In the present study NDRD was detected in 45.8% of biopsies of diabetic patients. This was in accordance with previous studies where the prevalence of NDRD was found to range from 45% to 57%,6,1214 but different from other studies where the prevalence of NDRD was around 7-10%.15,16 This low prevalence could be explained by the different selection criteria for doing renal biopsy in such patients. In the present study no significant difference was found between the two groups in age at the time of biopsy. In contrast, Soni et al10 reported that patients with NDRD on the background of DGS were older than those with isolated DGS. The present study did not show a significant difference in the duration of diabetes between the two groups. This was in accordance with Bertani et al11 whereas, Soni et al10 reported a shorter duration of diabetes with NDRD. Our study was in accordance with the previous study that showed no significant difference in the incidence of associated hypertension between the two groups.10 There was also no significant difference between the two studied groups in serum creatinine or creatinine clearance. This was in contrast to the results of Soni et al10 and Taft et al17 where azotemia was higher in patients with NDRD on top of DGS. Our results were in accordance with previous studies that showed a significantly higher proteinuria in patients with DGS than in patients with NDRD on top of DGS.6,10 Also, the present study agrees with Pham et al7 in showing that hematuria is not a useful predictor of diabetic or non-diabetic renal disease. Our study confirmed the accepted view that one of the important predictors of NDRD is the absence of retinopathy.10,13,18 However, the presence of retinopathy should not rule out the need for renal biopsy, especially if the clinical scenario is atypical. Our study showed that crescentic glomerulonephritis was the commonest NDRD detected in the studied biopsies, whereas Soni et al10 reported that acute tubulointerstitial nephritis and postinfectiuos glomerulonephritis were the commonest NDRD. IgA nephropathy was found to be the commonest NDRD in other studies.19,20

The mechanism implicated in the development of NDRD in diabetic patients remains speculative. The predisposition of DGS to superimposed nephritis has been attributed to enhanced exposure of antigenic cellular components that triggers immune responses. Also, pre-existing glomerular alterations might favor an immune reaction in the subepithelial space.10 Lai et al21 however, found no difference in the prevalence of NDRD between patients with and without diabetes and that the coexistence of a different glomerulonephritis in the diabetic kidney might be coincidental.

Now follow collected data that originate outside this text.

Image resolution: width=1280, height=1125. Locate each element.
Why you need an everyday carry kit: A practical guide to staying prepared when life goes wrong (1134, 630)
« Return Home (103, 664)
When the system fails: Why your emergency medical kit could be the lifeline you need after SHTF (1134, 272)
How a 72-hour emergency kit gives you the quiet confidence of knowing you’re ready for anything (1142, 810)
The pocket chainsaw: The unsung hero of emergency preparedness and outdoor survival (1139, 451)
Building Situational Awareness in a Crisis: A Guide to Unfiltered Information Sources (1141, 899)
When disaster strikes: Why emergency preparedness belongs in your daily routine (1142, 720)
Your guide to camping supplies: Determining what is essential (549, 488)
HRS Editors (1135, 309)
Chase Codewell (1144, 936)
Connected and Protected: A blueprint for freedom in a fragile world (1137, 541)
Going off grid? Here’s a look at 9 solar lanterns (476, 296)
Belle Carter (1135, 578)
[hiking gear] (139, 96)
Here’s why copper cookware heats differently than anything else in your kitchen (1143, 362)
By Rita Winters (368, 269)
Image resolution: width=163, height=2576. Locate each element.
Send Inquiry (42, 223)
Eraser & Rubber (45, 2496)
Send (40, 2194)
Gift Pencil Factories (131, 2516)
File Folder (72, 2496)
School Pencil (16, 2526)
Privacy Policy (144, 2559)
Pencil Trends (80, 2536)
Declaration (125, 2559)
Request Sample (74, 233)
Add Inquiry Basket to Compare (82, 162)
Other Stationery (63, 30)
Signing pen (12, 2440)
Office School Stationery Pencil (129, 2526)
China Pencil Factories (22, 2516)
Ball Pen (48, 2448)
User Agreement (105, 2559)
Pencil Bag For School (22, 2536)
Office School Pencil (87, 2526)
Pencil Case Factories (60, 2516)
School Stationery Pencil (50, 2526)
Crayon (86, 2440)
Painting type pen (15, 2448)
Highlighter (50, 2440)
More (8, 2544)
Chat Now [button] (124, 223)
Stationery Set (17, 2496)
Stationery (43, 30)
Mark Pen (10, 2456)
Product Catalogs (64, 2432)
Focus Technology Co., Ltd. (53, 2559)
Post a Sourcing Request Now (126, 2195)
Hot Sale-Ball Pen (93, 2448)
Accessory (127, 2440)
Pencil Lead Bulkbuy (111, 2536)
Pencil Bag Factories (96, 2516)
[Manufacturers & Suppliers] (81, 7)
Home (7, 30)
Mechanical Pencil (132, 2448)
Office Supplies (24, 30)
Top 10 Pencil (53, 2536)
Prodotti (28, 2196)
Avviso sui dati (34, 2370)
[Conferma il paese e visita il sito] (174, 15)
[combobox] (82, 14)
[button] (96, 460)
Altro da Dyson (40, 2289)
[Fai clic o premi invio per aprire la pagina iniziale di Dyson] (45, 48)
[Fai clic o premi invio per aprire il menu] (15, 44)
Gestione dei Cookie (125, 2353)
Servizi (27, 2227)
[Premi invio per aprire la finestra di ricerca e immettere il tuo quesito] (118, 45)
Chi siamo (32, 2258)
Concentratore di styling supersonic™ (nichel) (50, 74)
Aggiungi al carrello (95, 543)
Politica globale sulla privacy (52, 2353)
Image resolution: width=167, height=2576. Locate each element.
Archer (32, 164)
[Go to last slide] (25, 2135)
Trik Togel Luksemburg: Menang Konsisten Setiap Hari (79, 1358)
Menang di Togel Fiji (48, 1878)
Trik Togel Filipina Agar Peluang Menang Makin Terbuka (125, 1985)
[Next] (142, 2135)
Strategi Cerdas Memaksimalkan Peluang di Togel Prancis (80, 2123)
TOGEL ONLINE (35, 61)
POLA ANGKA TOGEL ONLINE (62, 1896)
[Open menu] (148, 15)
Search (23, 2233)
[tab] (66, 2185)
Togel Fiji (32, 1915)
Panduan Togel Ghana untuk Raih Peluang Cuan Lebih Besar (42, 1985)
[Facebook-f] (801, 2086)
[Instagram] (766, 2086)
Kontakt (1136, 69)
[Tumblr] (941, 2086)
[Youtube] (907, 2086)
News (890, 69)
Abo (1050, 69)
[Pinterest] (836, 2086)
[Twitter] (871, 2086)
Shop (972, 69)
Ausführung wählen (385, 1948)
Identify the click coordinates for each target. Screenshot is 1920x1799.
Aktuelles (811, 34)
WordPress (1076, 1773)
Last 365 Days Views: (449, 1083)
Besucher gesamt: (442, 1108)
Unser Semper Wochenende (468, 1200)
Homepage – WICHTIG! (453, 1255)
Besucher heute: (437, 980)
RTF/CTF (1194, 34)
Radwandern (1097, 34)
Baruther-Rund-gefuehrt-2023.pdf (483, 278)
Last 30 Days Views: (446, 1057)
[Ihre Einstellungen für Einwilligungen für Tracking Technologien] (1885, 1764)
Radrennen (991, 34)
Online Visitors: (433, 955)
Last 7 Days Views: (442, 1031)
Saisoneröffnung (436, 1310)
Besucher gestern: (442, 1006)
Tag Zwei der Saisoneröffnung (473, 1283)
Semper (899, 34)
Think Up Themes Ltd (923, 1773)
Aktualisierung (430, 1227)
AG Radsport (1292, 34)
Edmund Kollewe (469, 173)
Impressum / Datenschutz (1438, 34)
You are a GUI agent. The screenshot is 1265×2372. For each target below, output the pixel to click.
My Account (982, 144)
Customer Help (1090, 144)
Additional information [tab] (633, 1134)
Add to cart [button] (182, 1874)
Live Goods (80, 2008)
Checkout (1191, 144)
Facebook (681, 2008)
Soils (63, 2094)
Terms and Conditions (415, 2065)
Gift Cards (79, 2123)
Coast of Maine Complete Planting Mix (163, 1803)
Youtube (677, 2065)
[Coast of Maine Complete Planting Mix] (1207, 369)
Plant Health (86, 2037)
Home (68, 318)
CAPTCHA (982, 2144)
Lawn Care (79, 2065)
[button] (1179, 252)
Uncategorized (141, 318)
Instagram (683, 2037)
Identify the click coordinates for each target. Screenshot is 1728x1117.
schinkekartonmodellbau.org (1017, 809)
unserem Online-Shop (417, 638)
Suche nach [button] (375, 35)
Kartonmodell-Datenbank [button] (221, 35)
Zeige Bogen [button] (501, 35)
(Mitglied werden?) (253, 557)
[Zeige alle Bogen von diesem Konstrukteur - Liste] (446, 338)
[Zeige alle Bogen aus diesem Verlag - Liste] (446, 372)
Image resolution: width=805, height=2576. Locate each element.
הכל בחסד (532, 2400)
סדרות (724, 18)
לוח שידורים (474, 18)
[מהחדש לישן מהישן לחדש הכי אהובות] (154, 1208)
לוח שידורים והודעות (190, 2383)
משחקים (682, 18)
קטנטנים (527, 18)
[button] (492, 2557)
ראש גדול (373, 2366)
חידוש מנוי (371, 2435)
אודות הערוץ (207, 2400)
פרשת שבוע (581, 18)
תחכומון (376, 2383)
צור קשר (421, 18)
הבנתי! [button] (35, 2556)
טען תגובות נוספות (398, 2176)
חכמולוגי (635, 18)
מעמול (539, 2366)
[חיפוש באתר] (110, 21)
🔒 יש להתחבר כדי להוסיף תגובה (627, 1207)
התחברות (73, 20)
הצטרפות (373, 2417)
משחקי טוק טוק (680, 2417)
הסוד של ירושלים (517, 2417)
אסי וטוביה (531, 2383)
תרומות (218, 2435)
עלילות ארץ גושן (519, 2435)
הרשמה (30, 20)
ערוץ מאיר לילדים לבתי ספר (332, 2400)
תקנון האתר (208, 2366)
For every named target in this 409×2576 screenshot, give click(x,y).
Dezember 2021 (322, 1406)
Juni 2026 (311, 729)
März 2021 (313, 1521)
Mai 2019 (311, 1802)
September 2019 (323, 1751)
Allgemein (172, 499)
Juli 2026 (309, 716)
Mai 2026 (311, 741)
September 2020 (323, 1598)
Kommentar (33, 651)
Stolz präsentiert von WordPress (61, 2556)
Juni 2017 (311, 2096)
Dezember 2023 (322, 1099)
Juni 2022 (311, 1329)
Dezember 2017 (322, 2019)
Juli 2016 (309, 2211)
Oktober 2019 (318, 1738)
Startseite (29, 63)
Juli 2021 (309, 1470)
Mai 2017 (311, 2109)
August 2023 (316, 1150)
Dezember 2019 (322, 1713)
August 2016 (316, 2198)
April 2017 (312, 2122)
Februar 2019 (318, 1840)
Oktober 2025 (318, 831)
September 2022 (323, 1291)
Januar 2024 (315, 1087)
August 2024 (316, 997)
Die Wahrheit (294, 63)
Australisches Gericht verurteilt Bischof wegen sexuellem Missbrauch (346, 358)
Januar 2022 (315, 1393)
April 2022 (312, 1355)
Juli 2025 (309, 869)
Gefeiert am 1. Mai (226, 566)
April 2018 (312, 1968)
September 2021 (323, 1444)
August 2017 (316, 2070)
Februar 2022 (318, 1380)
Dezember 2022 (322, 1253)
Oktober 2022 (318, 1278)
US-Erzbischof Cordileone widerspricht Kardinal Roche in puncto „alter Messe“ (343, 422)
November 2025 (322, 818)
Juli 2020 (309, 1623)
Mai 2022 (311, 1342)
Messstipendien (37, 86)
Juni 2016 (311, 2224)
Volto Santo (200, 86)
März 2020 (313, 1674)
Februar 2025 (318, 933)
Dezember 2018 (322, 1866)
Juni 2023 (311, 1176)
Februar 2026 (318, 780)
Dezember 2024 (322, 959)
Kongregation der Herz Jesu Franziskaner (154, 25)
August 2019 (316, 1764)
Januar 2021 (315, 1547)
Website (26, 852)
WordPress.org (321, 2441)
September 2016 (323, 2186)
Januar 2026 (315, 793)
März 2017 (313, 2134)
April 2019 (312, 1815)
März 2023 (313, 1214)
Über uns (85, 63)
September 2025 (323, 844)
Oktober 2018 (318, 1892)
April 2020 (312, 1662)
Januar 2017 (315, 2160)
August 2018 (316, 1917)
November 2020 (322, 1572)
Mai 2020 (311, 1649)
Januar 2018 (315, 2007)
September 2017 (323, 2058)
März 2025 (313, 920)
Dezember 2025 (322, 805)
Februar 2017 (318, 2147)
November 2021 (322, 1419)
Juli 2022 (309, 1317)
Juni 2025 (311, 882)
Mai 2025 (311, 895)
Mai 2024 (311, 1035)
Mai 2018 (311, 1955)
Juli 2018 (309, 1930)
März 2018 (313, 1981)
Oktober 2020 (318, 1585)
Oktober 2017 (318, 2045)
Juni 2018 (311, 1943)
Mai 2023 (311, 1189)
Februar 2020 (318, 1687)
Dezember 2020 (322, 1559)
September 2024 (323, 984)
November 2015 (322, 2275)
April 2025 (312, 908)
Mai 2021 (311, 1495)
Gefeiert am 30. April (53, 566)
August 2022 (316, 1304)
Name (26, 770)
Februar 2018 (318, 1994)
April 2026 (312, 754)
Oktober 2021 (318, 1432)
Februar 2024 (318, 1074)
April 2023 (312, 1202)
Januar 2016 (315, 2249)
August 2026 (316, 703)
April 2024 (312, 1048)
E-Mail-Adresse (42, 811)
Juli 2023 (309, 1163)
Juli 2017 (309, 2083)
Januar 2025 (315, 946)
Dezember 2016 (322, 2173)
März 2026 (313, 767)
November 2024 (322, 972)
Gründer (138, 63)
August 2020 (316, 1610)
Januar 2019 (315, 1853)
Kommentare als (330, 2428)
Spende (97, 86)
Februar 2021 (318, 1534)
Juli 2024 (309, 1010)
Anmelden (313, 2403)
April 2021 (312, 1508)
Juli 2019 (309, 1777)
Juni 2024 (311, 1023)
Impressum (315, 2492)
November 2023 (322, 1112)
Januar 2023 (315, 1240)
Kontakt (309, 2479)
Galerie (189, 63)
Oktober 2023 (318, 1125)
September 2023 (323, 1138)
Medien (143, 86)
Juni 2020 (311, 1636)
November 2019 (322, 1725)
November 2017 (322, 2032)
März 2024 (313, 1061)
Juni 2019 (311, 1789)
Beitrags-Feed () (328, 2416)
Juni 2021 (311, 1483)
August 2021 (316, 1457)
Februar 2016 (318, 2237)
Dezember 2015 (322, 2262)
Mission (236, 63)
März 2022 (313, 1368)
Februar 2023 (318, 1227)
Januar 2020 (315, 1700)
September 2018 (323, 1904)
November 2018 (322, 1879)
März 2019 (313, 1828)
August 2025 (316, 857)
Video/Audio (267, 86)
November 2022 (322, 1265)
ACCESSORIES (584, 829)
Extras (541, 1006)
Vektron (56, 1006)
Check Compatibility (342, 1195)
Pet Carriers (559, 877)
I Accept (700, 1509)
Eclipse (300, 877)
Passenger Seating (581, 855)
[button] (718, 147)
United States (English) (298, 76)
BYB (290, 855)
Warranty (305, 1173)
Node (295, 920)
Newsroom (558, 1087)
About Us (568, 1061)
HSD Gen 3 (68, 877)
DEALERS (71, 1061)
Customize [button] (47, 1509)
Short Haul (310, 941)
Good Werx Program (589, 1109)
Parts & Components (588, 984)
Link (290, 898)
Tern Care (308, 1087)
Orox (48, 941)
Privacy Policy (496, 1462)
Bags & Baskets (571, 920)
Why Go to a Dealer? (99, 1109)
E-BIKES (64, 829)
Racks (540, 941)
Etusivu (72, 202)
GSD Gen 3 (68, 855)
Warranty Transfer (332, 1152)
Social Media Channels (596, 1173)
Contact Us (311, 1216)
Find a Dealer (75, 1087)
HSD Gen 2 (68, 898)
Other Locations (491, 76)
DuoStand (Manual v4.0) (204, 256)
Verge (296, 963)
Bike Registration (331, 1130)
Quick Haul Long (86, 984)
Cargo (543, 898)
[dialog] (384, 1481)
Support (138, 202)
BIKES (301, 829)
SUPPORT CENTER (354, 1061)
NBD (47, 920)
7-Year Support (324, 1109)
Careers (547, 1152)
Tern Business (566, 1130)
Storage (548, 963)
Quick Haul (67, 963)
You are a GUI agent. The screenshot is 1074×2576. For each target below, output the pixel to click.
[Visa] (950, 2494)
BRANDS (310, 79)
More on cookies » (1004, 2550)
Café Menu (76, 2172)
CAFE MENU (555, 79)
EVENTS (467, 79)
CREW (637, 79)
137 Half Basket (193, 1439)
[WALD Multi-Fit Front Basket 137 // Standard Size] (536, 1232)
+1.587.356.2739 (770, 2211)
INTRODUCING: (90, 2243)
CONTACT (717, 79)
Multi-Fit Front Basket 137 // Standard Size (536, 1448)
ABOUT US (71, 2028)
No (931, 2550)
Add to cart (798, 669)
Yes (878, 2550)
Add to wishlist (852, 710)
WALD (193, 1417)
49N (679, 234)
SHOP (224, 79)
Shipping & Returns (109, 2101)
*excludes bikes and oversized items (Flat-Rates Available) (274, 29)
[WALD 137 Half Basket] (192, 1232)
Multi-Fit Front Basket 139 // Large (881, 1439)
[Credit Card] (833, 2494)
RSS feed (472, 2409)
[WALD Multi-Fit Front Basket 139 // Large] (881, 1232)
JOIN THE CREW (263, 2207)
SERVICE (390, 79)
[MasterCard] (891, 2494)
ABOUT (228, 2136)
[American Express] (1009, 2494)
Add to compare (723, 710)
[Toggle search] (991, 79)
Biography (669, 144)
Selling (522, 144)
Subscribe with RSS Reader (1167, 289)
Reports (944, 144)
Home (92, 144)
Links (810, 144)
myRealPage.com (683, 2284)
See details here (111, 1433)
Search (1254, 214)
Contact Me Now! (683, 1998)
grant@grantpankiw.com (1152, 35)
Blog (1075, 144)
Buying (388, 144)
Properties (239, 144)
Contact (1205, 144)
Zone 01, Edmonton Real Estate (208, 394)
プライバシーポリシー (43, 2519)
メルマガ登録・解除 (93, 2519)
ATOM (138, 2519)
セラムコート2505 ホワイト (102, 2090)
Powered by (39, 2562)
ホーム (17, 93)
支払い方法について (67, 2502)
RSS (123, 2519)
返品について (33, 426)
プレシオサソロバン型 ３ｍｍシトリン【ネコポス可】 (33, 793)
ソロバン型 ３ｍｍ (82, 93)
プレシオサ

In conclusion, the present study showed that non NDRD was seen in 45.2% of the studied diabetic population and crescentic glomerulonephritis is the commonest NDRD among diabetic patients. A higher level of proteinuria was reported among those with NDRD superimposed on DGS. So, conducting a renal biopsy in diabetic patients is important when the clinical scenario is not typical of diabetic nephropathy as many of the pathological lesions found in our group of patients had the potential for treatment with agents other than the standard angiotensin converting enzyme inhibitors or angiotensin receptor blockers commonly used in typical DGS. Our study has some limitations. It was a retrospective single centre study that included a small number of patients from the same geographical area. A more longitudinal study needs to be done on a larger number of diabetic patients to evaluate the actual prevalence of NDRD in diabetic patients.